Al pasar a la siguiente sala a través de un angosto pasillo de paredes negras, nos recibió un hombre de mediana edad con una redecilla tapando su incipiente calvicie y un delantal manchado de rojo sangre, blandiendo un rodillo de panadero en su mano derecha. Esta vez el que gritó fui yo, pero no por el rodillo enharinado ni las manchas de rojo de su delantal, que no era más que colorante alimenticio, sino porque el susodicho era clavadito a mi amigo Manuel, al que aún debo 50 € desde hace 2 años, y que espero que no tenga como hobbie leer reseñas de Google como esta (Manuel, si lees esto, te pago el mes que viene, juraíto).
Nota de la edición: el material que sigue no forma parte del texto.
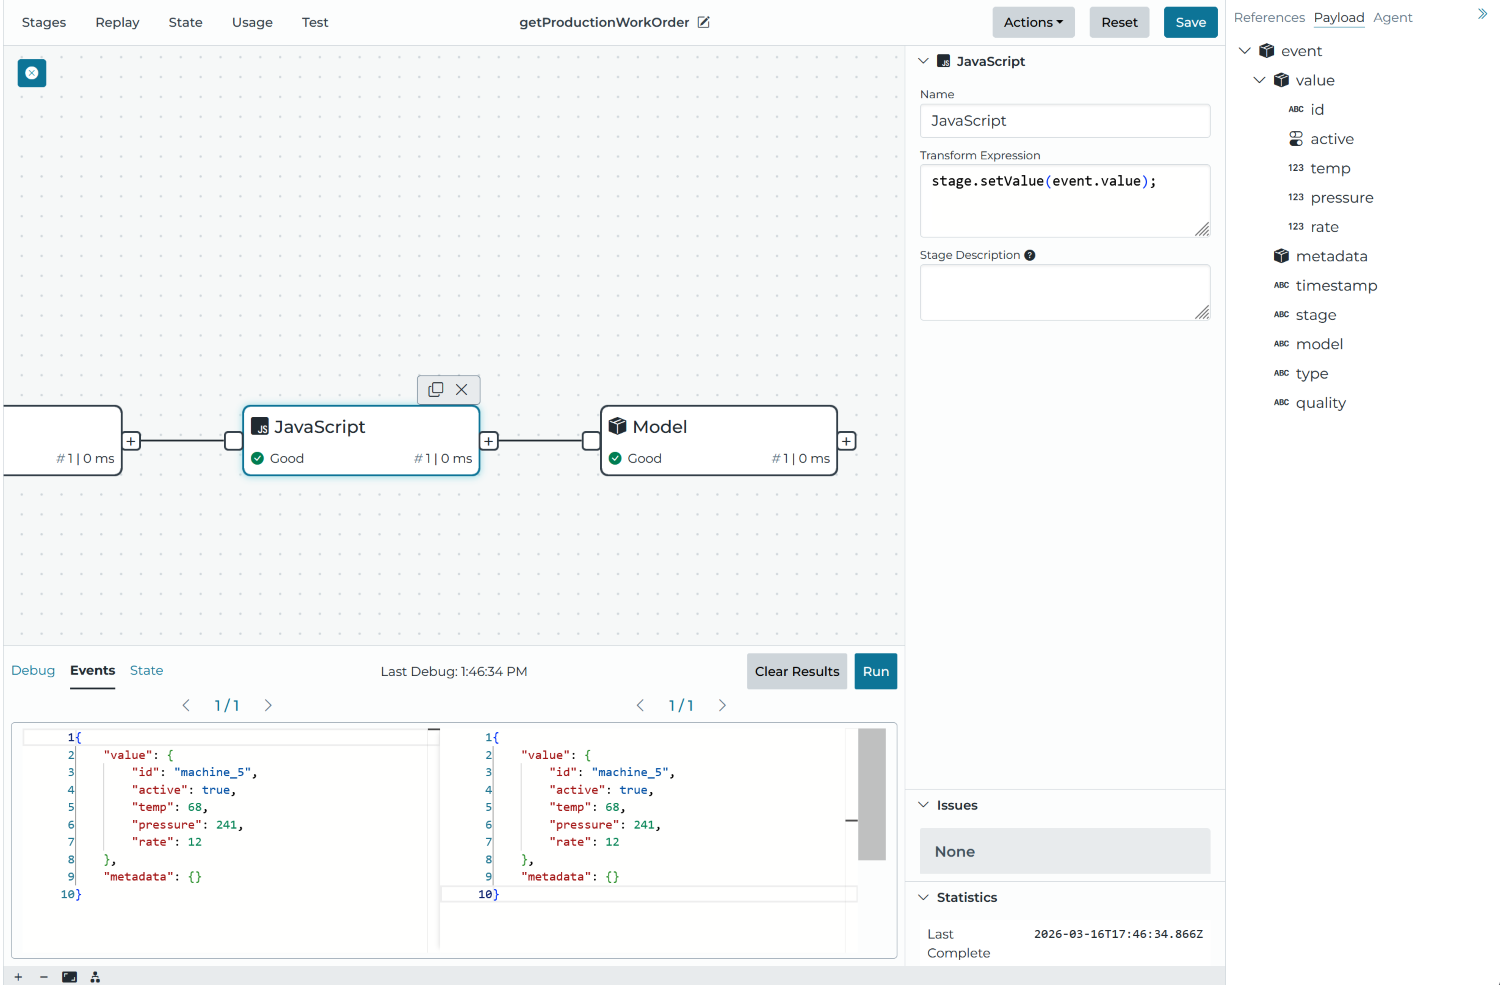Collapse the event tree node
The image size is (1500, 985).
pyautogui.click(x=1245, y=51)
Al parecer, el hombre no era más que el responsable de amasar y hornear los bizcochos de una tarta que nos dió a probar. ¡Estaba de categoría! Posiblemente la mejor red velvet que habré probado en mi vida.
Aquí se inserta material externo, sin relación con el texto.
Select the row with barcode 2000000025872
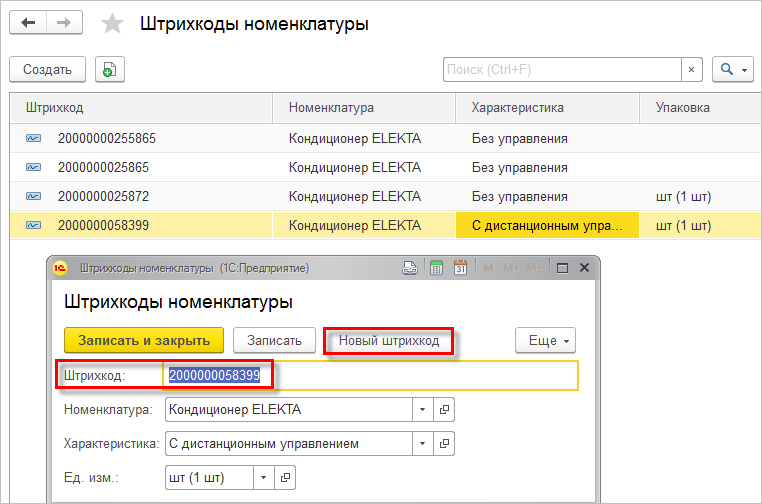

Tras chuparnos los dedos para borrar todo resto rojizo de nuestras manos, nos encaminamos a la siguiente estancia, de la que provenía un sonido metálico repetitivo, como de cuchillos entrechocando y cercenando cartílagos. María tomó la iniciativa y fue la primera en asomar la cabeza por el marco de la puerta. Nada más hacerlo se giró, nos devolvió una mirada temblorosa perdida en la palidez de su cara, y musitó un lastimero "no, no, no, por favor, no... otra vez no..." mientras se dejaba caer al suelo deslizando su espalda por la pared. Rosa, que ya se había recuperado del primer susto, la abrazó y la ayudó a levantarse al tiempo que A.J. y yo entrábamos en la sala. Al entrar pudimos comprobar que, efectivamente, ahí se daba lugar una de las escenas más temidas por María: cuatro personas se esmeraban, espátula en mano, a cortar cientos de caramelos de azúcar en sus mesas de trabajo. Y es que nuestra pobre amiga recibió un caramelazo en el ojo izquierdo siendo pequeña, y desde entonces le tiene pánico a los caramelos (y a las cabalgatas de Reyes Magos); así que pasamos lo más rápido posible por allí no sin antes aprovechar para coger un puñado de caramelos de fresa y de limón que nos ofrecieron quienes allí estaban.
Al cruzar la que parecía la penúltima puerta, quien saltó al grito de "¡AARGH, MUERTE!" empujándonos para escapar por donde habíamos accedido, fue quien nos propuso entrar a esta particular casa del terror: nuestro amigo A.J.. Después del barullo que formó al lanzarse sobre nosotros, pudimos recomponernos y salir a la última estancia para reírnos con lo que había provocado el susto de Apolinario Juscelino, disléxico de nacimiento y que siempre se presenta como A.J. (por razones obvias): en la pared del fondo, sobre la puerta de salida, unas luces de neón rojo iluminaban un cartel que decía ¡Muerde! con una flecha apuntando a una estantería repleta de magdalenas y brownies de chocolate. Hicimos caso del cartel, y tomamos un par de piezas cada uno para salir a la calle tras despedirnos de Rogelia.
Al final del día, con tanto dulce y caramelo, los cuatro acabamos cagándonos las patas abajo. Como, a fin de cuentas, era lo que buscábamos desde un principio, puntúo con 4 estrellas sobre 5 a esta Casa del Terrón.
P.S.: Nunca dejéis a un disléxico encargarse de la organización de nada.